13 And the other Jews joined him [Peter] in this hypocrisy, so that even Barnabas was led astray by their hypocrisy. 14 But when I saw that they were not acting consistently with the truth of the gospel, I said to Cephas before them all, “If you, though a Jew, live like a Gentile and not like a Jew, how can you compel the Gentiles to live like Jews?”
15 We ourselves are Jews by birth and not Gentile sinners—here Paul is clearly addressing himself to the Jewish side of the audience. By using the expression “Gentile sinners,” he is not saying Gentiles are morally deficient but culturally or religiously deficient; he’s referring to a Jewish idea that because Gentiles do not have a covenant with God, they do not know what the right way to live is.
16 Yet we know that a person is justified not by the works of the law but through the faith of Jesus Christ. Many translations have traditionally rendered this “faith in Jesus Christ,” but the simpler, more literal rendering is “the faith of Jesus Christ.” How does this change the meaning? Ultimately, I would like for you to ponder that question for yourself—although I will tip my hat to my own interpretation soon enough.
And we have come to believe in Christ Jesus, so that we might be justified by the faith of Christ, and not by doing the works of the law, because no one will be justified by the works of the law. Paul seems to be acknowledging here that no one is perfect. If the law is how we win God’s favor, we will all of us fall short. There will always be a bit of a scowl on God’s face, because no one will be able to live up to the standard. 17 But if, in our effort to be justified in Christ, we ourselves have been found to be sinners, is Christ then a servant of sin? Certainly not! In other words, if we live to Christ instead of to the law, but we still sin, does that makes Christ responsible for our sin? Does Christ make us to sin? Paul’s answer is no, of course. For Paul, what Christ eradicates (initially, at least) is not sin but our notion of perfection and meritocracy, our idea that we have to get everything right to receive God’s favor.
Before I go any further, I have to acknowledge these last few verses are very dense. Rather than try to explain everything, I’m going to focus on where I hear the gospel right now in my life.

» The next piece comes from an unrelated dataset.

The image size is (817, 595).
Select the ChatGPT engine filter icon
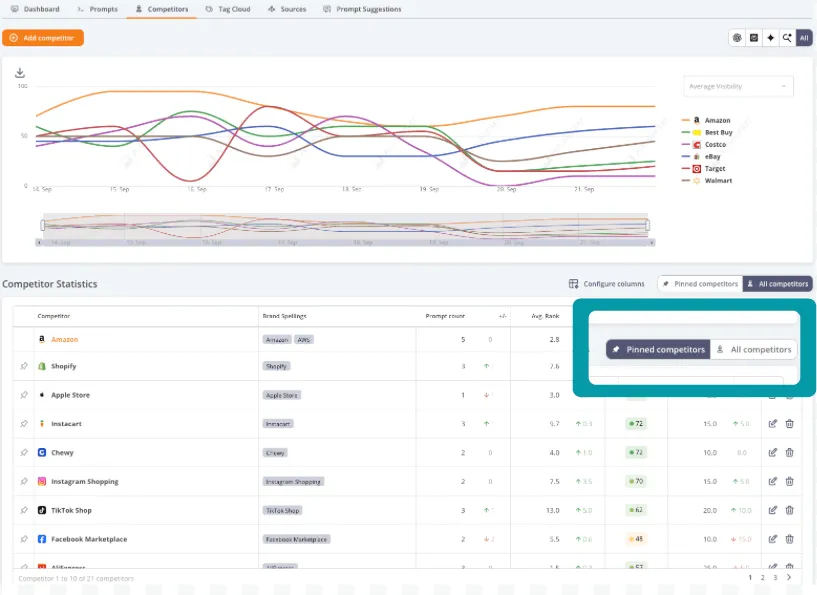(x=737, y=38)
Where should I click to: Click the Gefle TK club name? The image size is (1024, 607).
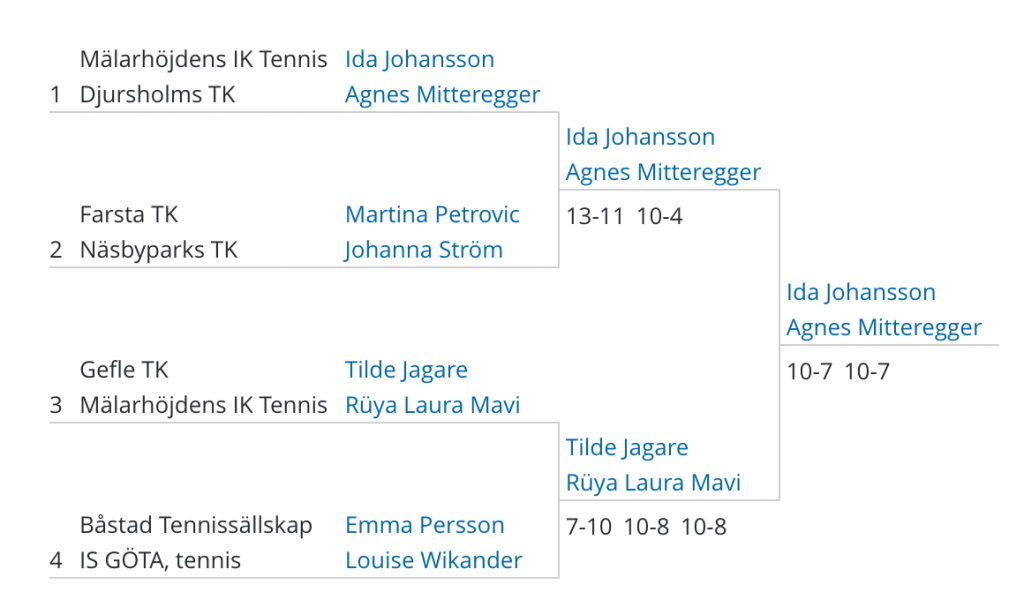pyautogui.click(x=123, y=370)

18 But if I build up again the very things that I once tore down—that is, if I start following the Jewish law again—then I demonstrate that I am a transgressor—that is, by setting up the law as the standard for living, I make myself necessarily a failure once again. I can’t possibly uphold all the laws all the time! 19 For through the law I died to the law, so that I might live to God. Paul is signaling here that the law is no longer a priority for him. It only ever made him a failure. It didn’t help in the long run. But something—or rather someone—did help. I have been crucified with Christ; 20 and it is no longer I who live, but it is Christ who lives in me. We might remember Jesus inviting his followers to take up their cross daily, suggesting that the cross on which he would die is actually symbolic for a fundamental practice. Here, we get Paul’s interpretation of that practice. To take up the cross, to be crucified with Christ, is to relinquish his old life of achievement and self-sufficiency, his old life of trying to be pure and blameless, his old life of trying to earn merit before God.

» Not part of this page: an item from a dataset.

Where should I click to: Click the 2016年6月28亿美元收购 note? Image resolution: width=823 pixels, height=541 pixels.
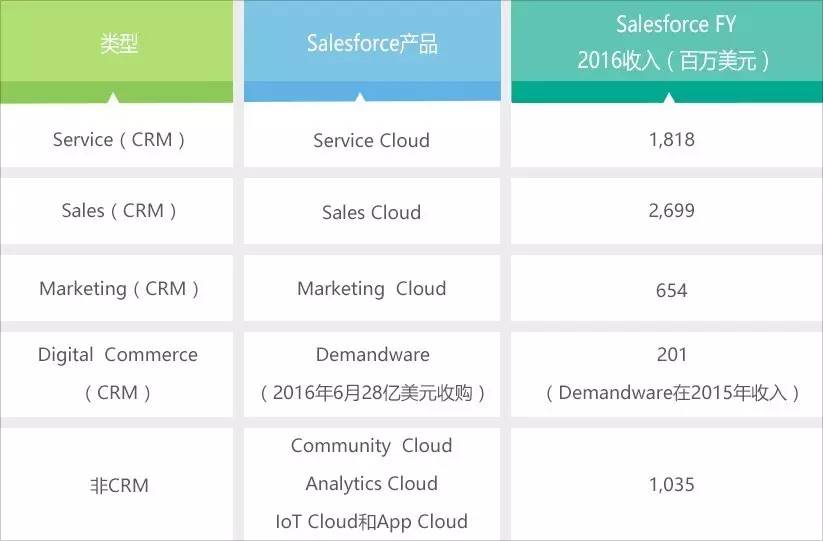tap(372, 393)
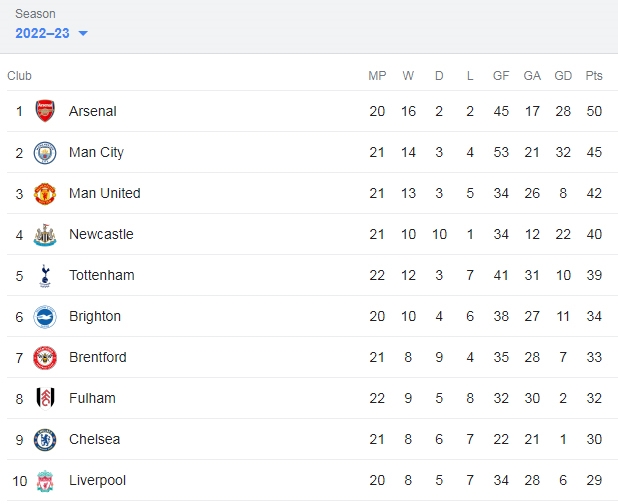Click the Liverpool club name
618x504 pixels.
point(97,480)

And the life I now live in the flesh I live by the faith of the Son of God, who loved me and gave himself for me. In 1 Corinthians 13, Paul writes about love as the greatest gift of all. And he writes specifically that “love…believes [has faith in] all things.” So when I hear Paul say that he lives now “by the faith of the Son of God, who loved me and gave himself for me,” what I really hear is Paul saying that the new center of gravity in his life is Jesus believing in him. Not because of what he did. Indeed, he had been doing the exact opposite of what Jesus wanted, but even so, Jesus believed in him. And loved him. And gave himself for him.
21 I do not nullify the grace of God—or gift of God; for Paul, it’s all about the gift. For if justification comes through the law, then Christ died for nothing.
From Hiss to Purr
The very first word my cat Etty spoke to me was a hiss. Poe didn’t say a word. He was cowering in the corner of their shared cage at the animal shelter. When Etty gave me her sour greeting, the shelter volunteer reminded me it was nothing personal. They were rescue cats, so it’s possible they were carrying with them a few kitten traumas after having been born into a big, scary world of cars and big birds and unpredictable humans. Now locked up in cages and surrounded by the barking of animals bigger and more boisterous than them, they would have felt intimated and afraid and always on the defensive.
When I think about that first day, I marvel at the
transformation of Etty and Poe. I guess they’re still scaredy cats, but Etty’s
vocabulary has expanded considerably, and now when she meets someone new, she rarely
resorts to her former word choice. Poe will venture out from hiding to sniff a
visitor and maybe even give a little head-butt greeting.
If you have pets, I wonder if you can trace a similar arc of transformation.
It strikes me as a powerful metaphor—or even reflection—of the gospel that Paul is proclaiming. What transformed Etty and Poe? From hiss to purr? Ultimately it was that, one day, I walked through the doors. Chose them. Believed in them (which is to say, had faith in their goodness). Loved them. And gave myself to them. It was all grace. A gift. Etty speaks a different language because I had faith in her. My faith changed her.
Those of you who have pets, consider how they live today. Their mannerisms. Their games. Their quirks. Their traits. Consider how much of this has evolved as a direct result of their relationship with you. Consider the possibility that when they run or jump or bring you a toy or snuggle against you, you are a large part of what motivates them. You are what has given them life. If our pets could speak, part of me wonders if they might say something like, “It’s not just I who live, but it is my human who lives in me. … I live because my human believed in me, had faith in me, loved me, and gave themselves for me.”
I’m mindful that this is, in the grand scheme of things, a trivial example. But I can’t help but think that its truth is gospel truth, entirely scaleable to size. We live in a big, uncertain world, where it seems almost natural that we learn a defensive posture and the language of the “hiss.” We might, like the young Paul, seek order and refuge in a world of laws and rules that help to make sense of things, but that doesn’t fundamentally touch our hearts or change us. There still lives in the core of us a frightened child, defensive and ready to curse. What fundamentally changes us—and the world—is not law and order, but love. A gift. What changes us (and others) is having someone else walk through the door and choose us. It is having someone believe in us (have faith in us), love us, and give themselves for us. And that someone, for Paul at least, is Jesus Christ. And this good news becomes Paul’s life mission. To let others know—no matter their religious tradition, no matter their national identity, no matter their race or gender or ideology or anything else in the world—that God believes in them (has faith in them), loves them, and gave God’s very self for them.
Prayer
Even when we do or say
What is contrary to your desire,
Contrary to your kingdom—
Lead us with Paul, Peter, and other Christ-followers across the ages
To be transformed by the gift of your love
…
To see the world not through the frightened lens
Of our nation or political party or religion or any other group,
But rather through the trusting lens of your love.
In Christ, who loved us and others and gave himself for us all: Amen.